Businesses grow. Needs change. It’s the cycle we hope for, but it also adds complexity to strategic planning in multinational companies. It’s why we invest significant time and resources into regularly updating our business strategy.
Global payroll should play an important role in these strategic discussions. For multinational corporations, though, this presents a challenge. Global payroll can be an absolute beast to tackle from a strategic planning point of view.
At best, you might know what markets are doing well and where you plan to grow. But it can be next to impossible to predict how laws and regulations might change, affecting pay and statutory withholdings from one year to the next—or even one month to the next.
The best solution is to give payroll a considerable slice of your strategic planning time. Did you know that 88% of surveyed businesses have a payroll strategy or plans to develop one? Here are six ideas about what you should be mulling over.
1. Where do we stand right now?
The first step in planning is getting real about your current payroll state. Look at what is working and what isn’t. If you can understand why something does or doesn’t work, you can use that to inform decisions about change.
How many countries do you currently operate in?
Do you use a centralized or decentralized payroll process?
Are you outsourcing part or all of your payroll?
Have you paid compliance fines this year or last year?
What is your current level of risk?
2. Is the current strategy scalable?
Growth is always the goal in business—more output, increased cost savings, bigger profits. That means that your current payroll process is only working if it can accommodate growth.
If the idea of expanding to another country makes you think of long hours spent auditing your current system to ‘get it ready’ or you’re wondering where you’re going to find the help to do the extra work—your growth potential is limited and in serious need of a scalable strategy that can grow with your company.
Key considerations for scalability:
Level of automation
Inconsistencies in payroll and HR processes
Payroll staff limitations
3. What does ‘ready’ look like?
Every business does things differently. You can look at industry benchmarks and best practices all day long, but at the end of the day, it comes down to what works for your unique product/market/approach.
Do yourself a favor and put the blueprints away. Decide what your ideal payroll situation looks like in terms of being scaleable. You’ll probably end up taking action somewhere between your analysis of your current state and your definition of ‘ready’.

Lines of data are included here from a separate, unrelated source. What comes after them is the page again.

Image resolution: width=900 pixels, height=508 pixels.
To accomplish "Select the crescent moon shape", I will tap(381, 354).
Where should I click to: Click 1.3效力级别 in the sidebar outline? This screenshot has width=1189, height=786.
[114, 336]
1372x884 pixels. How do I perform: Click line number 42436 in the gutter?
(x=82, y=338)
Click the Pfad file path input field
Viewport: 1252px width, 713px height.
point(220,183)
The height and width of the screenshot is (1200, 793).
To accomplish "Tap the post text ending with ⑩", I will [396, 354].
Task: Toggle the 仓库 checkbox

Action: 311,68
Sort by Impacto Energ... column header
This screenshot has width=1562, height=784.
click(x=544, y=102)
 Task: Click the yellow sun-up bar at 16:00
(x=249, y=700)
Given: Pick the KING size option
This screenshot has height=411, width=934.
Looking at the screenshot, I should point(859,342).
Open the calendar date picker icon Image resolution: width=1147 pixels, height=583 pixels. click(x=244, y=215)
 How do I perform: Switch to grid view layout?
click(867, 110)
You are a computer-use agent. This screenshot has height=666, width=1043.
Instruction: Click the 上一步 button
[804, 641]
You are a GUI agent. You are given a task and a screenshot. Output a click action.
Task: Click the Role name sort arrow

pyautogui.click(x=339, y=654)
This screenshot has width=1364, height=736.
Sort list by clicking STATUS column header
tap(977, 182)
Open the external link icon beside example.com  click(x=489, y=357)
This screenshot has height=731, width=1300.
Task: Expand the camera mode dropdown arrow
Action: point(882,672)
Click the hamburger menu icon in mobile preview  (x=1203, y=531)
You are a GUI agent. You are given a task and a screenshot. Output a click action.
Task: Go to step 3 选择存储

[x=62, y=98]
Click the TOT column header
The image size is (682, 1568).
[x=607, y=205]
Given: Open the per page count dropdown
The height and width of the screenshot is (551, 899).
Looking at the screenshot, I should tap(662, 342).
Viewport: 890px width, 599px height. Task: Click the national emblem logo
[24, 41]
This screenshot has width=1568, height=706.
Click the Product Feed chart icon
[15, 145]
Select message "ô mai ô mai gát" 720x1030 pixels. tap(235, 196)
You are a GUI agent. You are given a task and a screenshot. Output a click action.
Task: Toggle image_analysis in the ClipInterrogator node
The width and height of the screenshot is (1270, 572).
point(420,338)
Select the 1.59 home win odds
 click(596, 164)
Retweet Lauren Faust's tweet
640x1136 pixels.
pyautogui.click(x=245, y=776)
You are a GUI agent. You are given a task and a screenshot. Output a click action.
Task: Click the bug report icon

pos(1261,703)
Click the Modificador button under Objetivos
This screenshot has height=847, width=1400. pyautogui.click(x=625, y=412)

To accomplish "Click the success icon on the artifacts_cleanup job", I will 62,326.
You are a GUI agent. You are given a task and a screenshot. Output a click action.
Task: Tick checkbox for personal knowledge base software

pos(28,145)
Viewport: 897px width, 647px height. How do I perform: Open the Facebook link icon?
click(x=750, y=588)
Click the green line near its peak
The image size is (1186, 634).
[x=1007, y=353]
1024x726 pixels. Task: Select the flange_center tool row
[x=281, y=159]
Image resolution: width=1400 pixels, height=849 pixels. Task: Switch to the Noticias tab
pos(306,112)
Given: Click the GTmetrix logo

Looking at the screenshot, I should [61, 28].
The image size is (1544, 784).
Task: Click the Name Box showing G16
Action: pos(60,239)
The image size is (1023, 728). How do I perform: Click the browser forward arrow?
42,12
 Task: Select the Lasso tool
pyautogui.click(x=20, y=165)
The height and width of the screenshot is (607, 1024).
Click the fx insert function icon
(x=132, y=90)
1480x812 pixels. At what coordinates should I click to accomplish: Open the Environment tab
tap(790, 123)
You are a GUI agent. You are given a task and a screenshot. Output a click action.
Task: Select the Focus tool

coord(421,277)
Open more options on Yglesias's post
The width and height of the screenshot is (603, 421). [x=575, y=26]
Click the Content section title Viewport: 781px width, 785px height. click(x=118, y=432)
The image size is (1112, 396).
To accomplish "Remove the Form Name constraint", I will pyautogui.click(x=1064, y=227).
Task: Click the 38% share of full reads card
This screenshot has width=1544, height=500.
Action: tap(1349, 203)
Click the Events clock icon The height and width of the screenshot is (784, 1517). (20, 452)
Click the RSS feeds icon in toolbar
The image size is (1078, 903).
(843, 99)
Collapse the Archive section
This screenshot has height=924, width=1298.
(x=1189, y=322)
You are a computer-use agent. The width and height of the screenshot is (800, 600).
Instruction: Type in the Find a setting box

4. What are our opportunities for improvement?
Even when things look pretty great, complacency is the root of business failure. The only way to stay on top is to take a strategic approach to your business decisions like payroll management.
If what you’re doing is working, make sure you understand why. You should be strategically choosing to stay the course versus settling into what’s comfortable.
Are you missing any of these opportunities?
5. What are our potential barriers to success?
You’ll want to examine both opportunities AND threats to your success. Your strengths and your weaknesses. Your strategic planning sessions can be a great time to hash out the logistics of your roadmap to success.
For example, you may know your current technology leaves some gaps that are currently being filled by manual processes. Finding the right software solution or service provider is an opportunity for improvement that will eliminate manual processes and build scalability. But new tech is expensive. One potential barrier to success is budget constraints that put important improvements on the backburner.
Or, maybe you are working on getting better data to more accurately inform the business’ decision-making. You know that your current processes are riddled with data errors because of manual entries or shortcuts to overcome the fact that your technologies don’t integrate well.
6. Do we have the right support?
As your plan takes shape and you can articulate differences between where you are today and where you want to go, you can begin having side conversations that explore opportunities for new partnerships that will serve your goals.
Strategic planning in multinational companies is a continuous process. You’ll be having these conversations today, tomorrow, and many months into the future. The key is to remain open to new opportunities and new partnerships so that when they come along, you’re ready.
Support comes in many different forms—you just need to figure out what type of help will benefit your strategic payroll plan the most. It could be the helping hand of a global payroll provider that offers a streamlined, centralized process and proactive expertise.
Streamline your global payroll process
Global payroll is a big part of strategic planning for multinational companies. While there is no one-size-fits-all solution, there is an increasing number of options available to help streamline your global payroll process.
Use your strategic planning sessions to figure out a global payroll strategy that will fit your needs. But more importantly, recognize that the process is never finished. Businesses grow and needs change, so your payroll strategy is something that you will continue to revisit often.